Sutton first got involved with Perfect Game in 2008 when, through his work at FOX Sports Net, he was asked to work on the television broadcast for the PG/Aflac All-American Classic, held that year at Dodger Stadium in Los Angeles.

“I was interested and intrigued, and I was excited,” he said of the invitation to work on the Classic broadcast. “I didn’t know anything about it, to be honest; I knew about the Aflac duck but I really didn’t know about showcases. Now as a parent of a child who plays sports, you understand showcases and tournaments – even if it’s girls’ soccer – because it’s so prevalent in youth sports these days.

“Once I got out there (at the 2008 Classic), once I got to see the parents, see the kids, see the joy that they had playing in this game, I was hooked and I hoped they’d ask me back to do it again, and they since have,” he continued. “My relationship has evolved from a relationship with the television network to a relationship with Perfect Game.”

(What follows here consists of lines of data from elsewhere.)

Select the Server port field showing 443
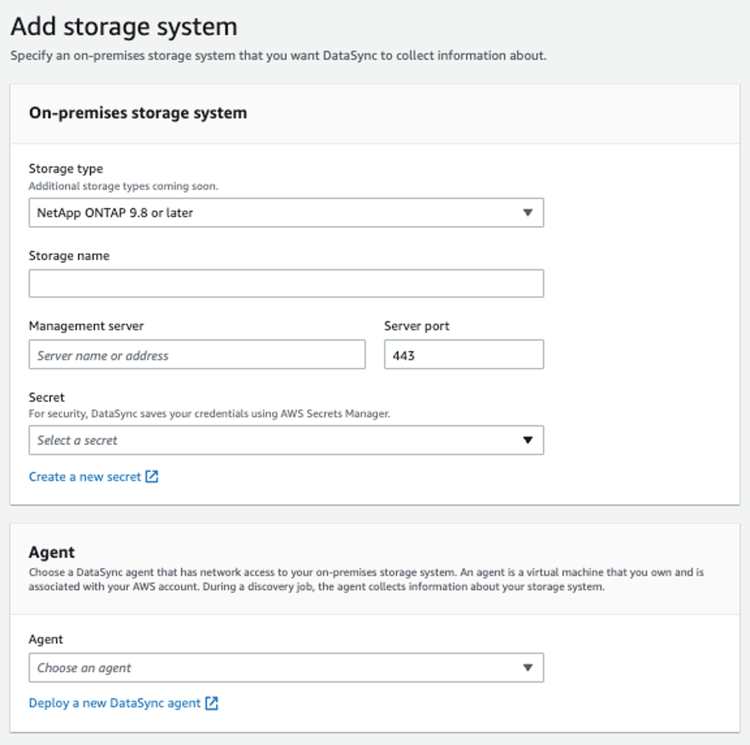This screenshot has height=745, width=750. coord(464,354)
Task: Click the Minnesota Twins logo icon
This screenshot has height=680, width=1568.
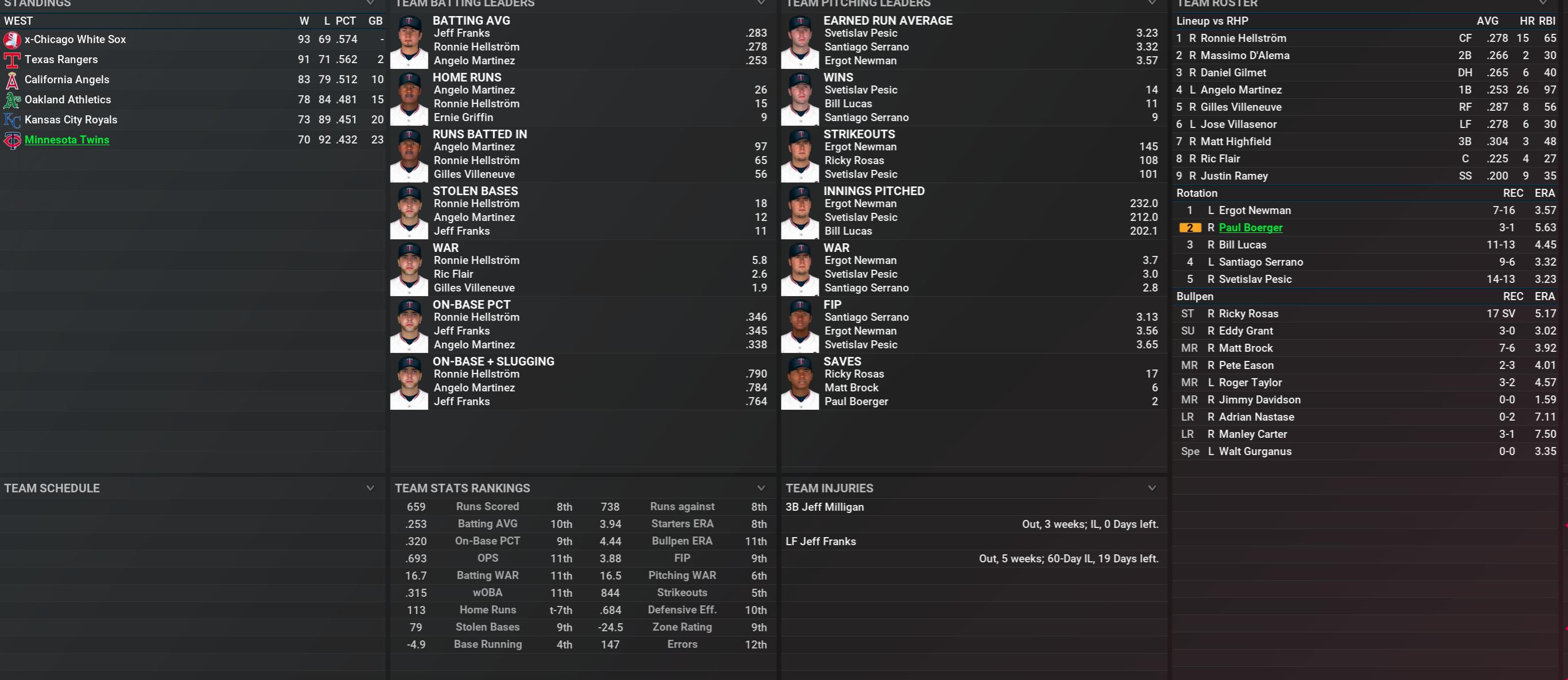Action: [x=11, y=141]
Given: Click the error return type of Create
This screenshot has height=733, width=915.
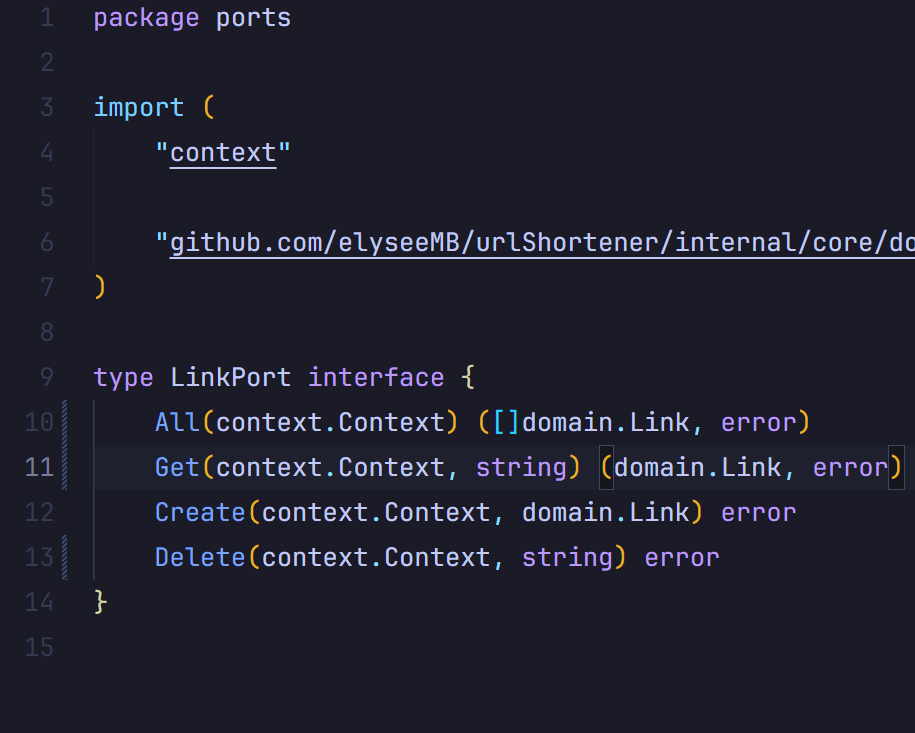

He moved into a role as the emcee at the Classic’s awards banquet and is now serving as an official spokesman for Perfect Game. He has spent this week in the Valley recording videos for PG and BaseballWebTV.com, speaking with PG alumni who are now in the big leagues, or at least trying to stay on a big-league roster.

Sutton is a big PG fan and said he wouldn’t have agreed to become a spokesman for the company if he wasn’t 100 percent convinced of its integrity.

“The way they handle things, I really enjoy seeing it, I really enjoy the honesty that they share with the athletes; it’s not just a money-grab, it’s not come-one, come-all where we’re here to pump you up and then kick you to the curb,” he said. “There seems to be an on-going relationship (with the prospect).

“I’m more than fine with the way they do things and I think for me I’m excited to learn more so that on an occasional night-to-night basis when I’m talking to baseball fans, I can kind of educate people about what this is all about.”

In Sutton’s mind – the same mind that absorbed all the lessons his Hall of Fame father bestowed upon him and that has made him one of MLB’s most respected broadcasters – the possibilities are endless. And he wants to make sure he stays involved.

“For now it’s going to live on the internet, but I think all of us have visions of a monthly television show someday. I really think there is enough content there,” he said of his work with PG. “There’s a passion for youth sports tying into football’s countdown to signing day, there’s a passion for ‘Where did they come from and can we track them?’ and there’s a lot of interested families that want to know what this all about.”

Sutton is more than willing to explain.